[MATERIAL FOR THE TASK start]

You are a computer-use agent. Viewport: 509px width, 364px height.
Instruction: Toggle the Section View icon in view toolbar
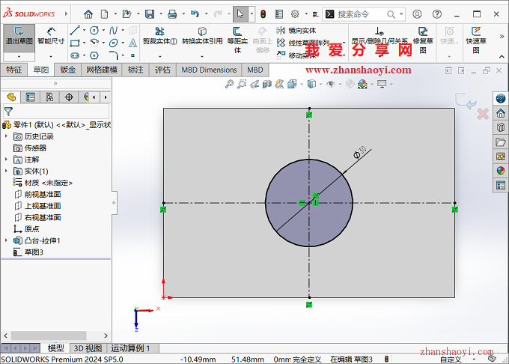[268, 85]
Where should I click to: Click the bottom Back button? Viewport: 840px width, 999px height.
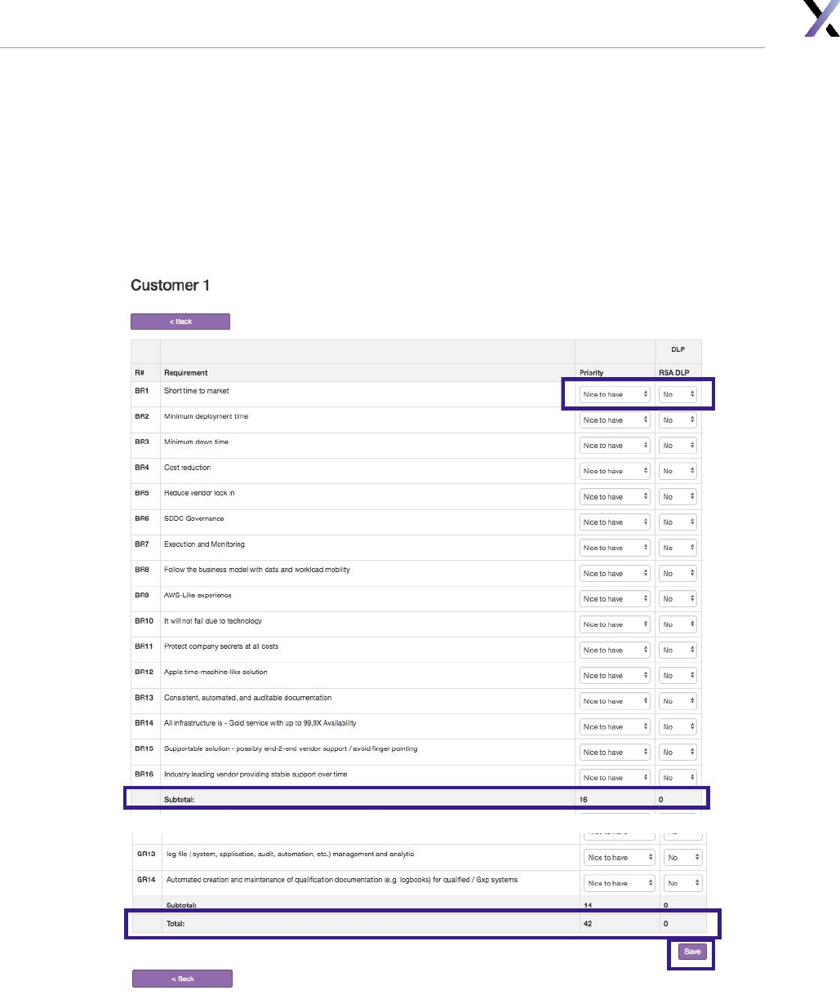182,979
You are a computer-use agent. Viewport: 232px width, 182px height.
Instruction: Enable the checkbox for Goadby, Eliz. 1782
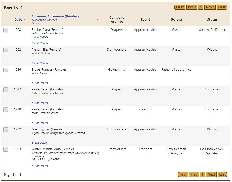click(x=6, y=130)
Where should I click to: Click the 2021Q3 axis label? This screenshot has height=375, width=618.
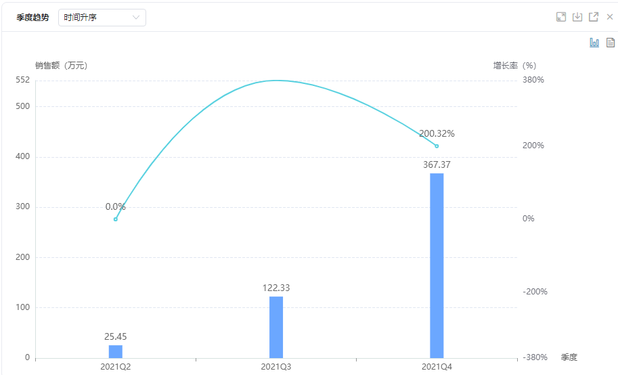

[MATERIAL FOR THE TASK end]

# GIVEN PROBLEM
Please scale every entry above by writing all of its lines out again, requests included, with each coordinate in the answers multiplied by 2.05 and rounded to a whole number, halves up. Leave the pictures out.

# SOLUTION FOR THIS TASK
You are a computer-use agent. Viewport: 509px width, 364px height.
Instruction: Toggle the Section View icon in view toolbar
[549, 174]
Where should I click to: Click the bottom Back button? Viewport: 840px width, 999px height.
373,2007
You are a computer-use agent. Viewport: 232px width, 182px height.
Instruction: Enable the checkbox for Goadby, Eliz. 1782
click(x=12, y=267)
Where should I click to: Click the 2021Q3 axis label? This screenshot has height=375, width=618.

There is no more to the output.